Transcribe, word for word, every line from the one containing "Given: Click the" through the final line of the records, and omit the pictures.

** Material provided follows **

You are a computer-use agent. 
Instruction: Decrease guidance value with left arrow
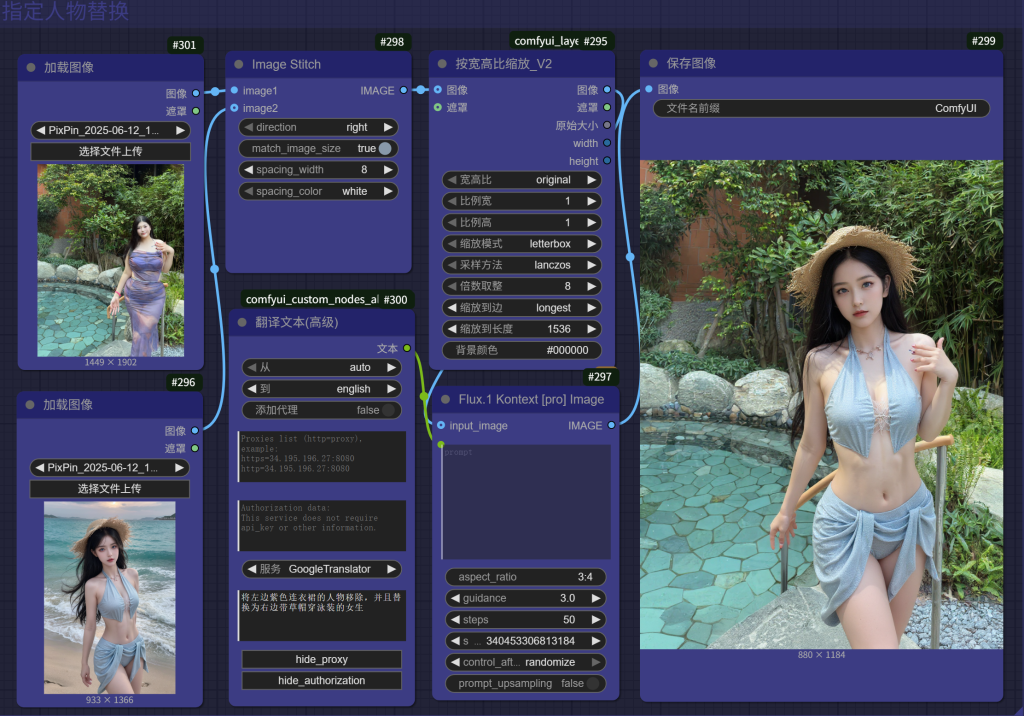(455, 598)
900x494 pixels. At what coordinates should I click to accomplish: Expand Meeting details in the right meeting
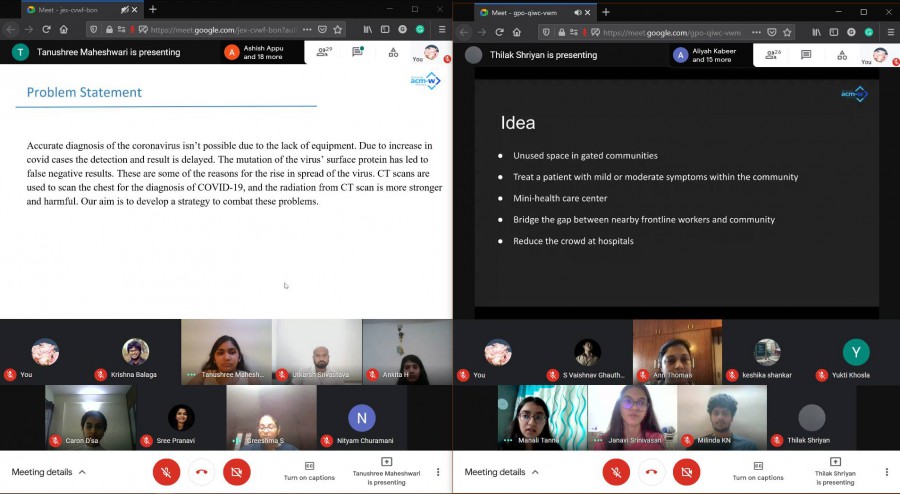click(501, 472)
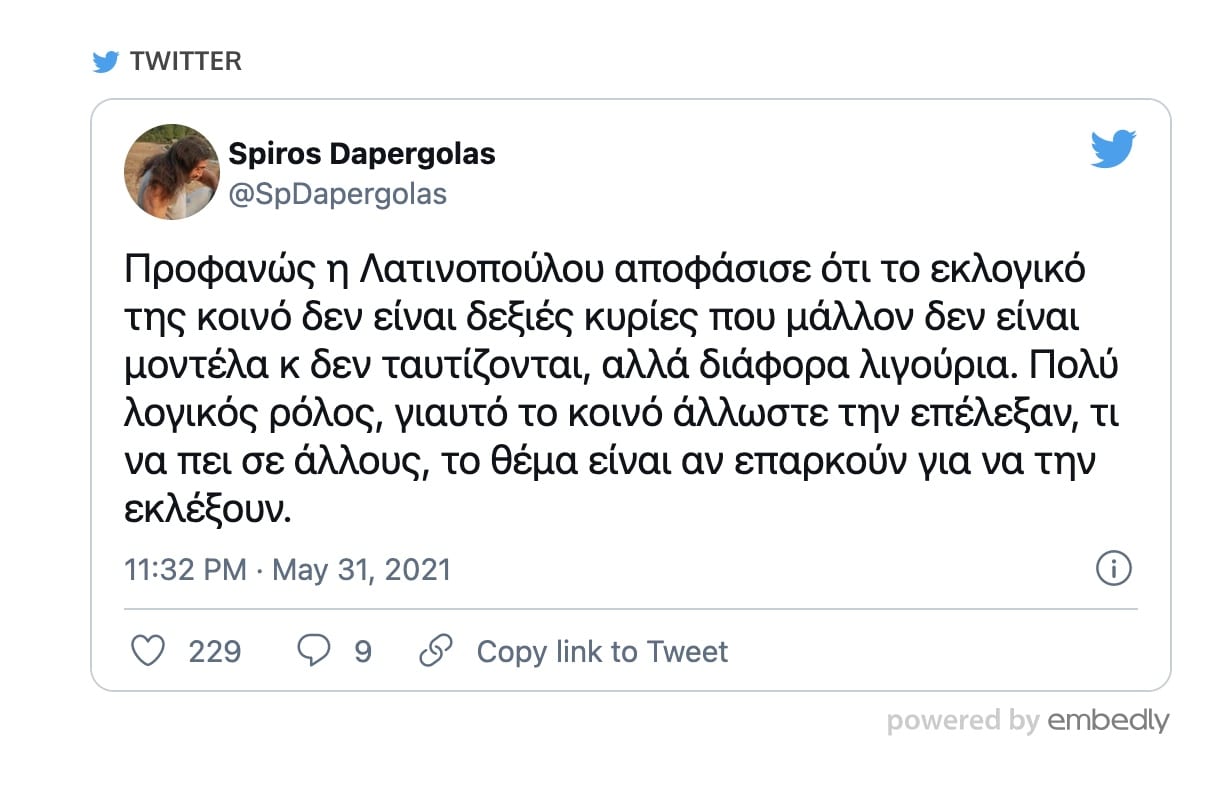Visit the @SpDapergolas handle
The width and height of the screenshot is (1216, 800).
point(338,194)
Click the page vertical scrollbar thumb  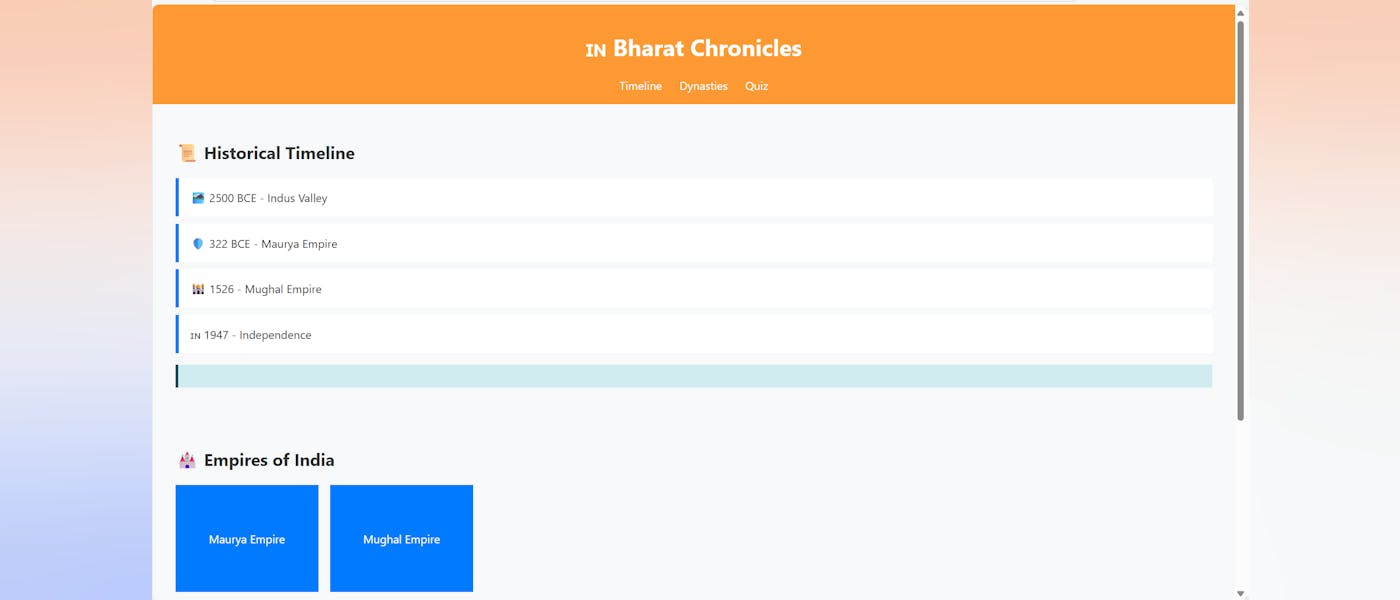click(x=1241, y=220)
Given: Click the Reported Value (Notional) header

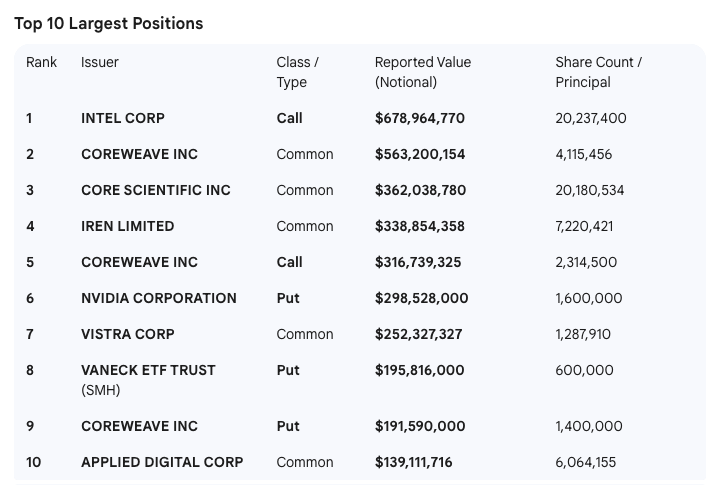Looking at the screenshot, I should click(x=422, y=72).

** End of Material provided **

Solution to this task:
Given: Click the Reported Value (Notional) header

Looking at the screenshot, I should click(x=422, y=72).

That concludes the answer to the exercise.